Darwin and the Split between Natural and Sexual Selection
« Go Back
April 1, 2009, 7:00-10:00 p.m. Power Center Ballroom
Sponsored by the Office of the Provost
Elizabeth Grosz is a philosopher who currently holds the position of Professor of Women's and Gender Studies at Rutgers University. In 2004 she published The Nick of Time: Politics, Evolution, and the Untimely which explores the lasting effects of the theories of time developed by Darwin, Nietzsche, and Bergson. Grosz argues for re-addressing Darwin’s emphasis on dynamism and the imperative to change in terms of its profound philosophical implications, particularly in the arena of social activism.

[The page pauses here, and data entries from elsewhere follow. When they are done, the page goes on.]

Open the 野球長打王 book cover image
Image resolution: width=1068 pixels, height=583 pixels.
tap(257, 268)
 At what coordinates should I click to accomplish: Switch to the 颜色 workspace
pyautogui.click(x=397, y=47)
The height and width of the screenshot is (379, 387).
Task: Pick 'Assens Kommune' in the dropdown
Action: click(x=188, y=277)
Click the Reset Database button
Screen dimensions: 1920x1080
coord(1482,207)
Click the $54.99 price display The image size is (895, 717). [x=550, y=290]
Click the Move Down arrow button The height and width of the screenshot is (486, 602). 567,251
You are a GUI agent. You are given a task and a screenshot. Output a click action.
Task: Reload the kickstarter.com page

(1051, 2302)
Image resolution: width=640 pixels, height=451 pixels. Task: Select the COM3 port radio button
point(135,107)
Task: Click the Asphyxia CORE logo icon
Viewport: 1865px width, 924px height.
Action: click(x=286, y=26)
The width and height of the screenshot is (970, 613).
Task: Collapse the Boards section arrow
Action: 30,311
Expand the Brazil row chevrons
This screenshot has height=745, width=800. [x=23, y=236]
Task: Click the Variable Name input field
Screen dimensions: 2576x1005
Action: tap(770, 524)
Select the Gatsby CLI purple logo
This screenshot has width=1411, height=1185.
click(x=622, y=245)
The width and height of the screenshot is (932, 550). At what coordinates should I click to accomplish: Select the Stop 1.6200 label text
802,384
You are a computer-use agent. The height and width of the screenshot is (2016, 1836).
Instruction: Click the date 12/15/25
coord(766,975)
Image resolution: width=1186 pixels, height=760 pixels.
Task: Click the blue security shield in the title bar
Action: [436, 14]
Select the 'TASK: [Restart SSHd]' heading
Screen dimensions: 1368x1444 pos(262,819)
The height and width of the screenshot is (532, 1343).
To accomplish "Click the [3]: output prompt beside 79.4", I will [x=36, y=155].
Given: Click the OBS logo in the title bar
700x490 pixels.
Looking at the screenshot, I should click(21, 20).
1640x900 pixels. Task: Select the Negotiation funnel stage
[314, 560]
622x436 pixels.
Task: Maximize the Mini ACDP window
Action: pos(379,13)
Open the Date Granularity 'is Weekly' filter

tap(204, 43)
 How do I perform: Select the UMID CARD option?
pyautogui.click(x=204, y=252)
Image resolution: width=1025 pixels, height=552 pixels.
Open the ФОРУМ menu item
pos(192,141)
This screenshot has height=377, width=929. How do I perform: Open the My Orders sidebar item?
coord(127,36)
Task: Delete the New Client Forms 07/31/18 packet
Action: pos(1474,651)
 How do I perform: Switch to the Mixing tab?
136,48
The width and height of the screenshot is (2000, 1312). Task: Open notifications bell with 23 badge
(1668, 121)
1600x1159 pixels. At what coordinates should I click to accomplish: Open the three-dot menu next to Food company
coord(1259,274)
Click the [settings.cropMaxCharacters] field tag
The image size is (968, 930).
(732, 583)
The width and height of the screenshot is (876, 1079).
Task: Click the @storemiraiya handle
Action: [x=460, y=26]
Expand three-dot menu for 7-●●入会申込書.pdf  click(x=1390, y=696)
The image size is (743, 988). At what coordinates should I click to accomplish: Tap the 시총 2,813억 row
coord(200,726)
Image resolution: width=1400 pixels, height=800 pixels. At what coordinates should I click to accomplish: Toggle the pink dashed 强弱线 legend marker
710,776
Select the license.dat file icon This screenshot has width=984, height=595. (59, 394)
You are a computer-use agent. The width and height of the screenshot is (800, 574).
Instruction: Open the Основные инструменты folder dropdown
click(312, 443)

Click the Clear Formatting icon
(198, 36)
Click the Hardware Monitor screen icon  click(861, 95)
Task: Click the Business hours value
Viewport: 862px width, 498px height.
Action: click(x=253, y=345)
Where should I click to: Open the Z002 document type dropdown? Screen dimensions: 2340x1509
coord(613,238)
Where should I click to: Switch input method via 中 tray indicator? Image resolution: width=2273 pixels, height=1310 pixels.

Abstract: Charles Darwin very carefully distinguished natural selection, also known as the survival of the fittest, from sexual selection, the ability to attract possible sexual partners, by devoting a separate major text to each of these concepts. This distinction, while broadly acknowledged in much of contemporary biology, is nevertheless, generally treated reductively. Sexual selection is commonly regarded as a sub-branch of natural selection. This talk will explore the ways in which these two principles, in their conceptual separation, are necessary to understand the sometimes non-adaptive derangements that sexuality entails within animal and human, natural and cultural existence.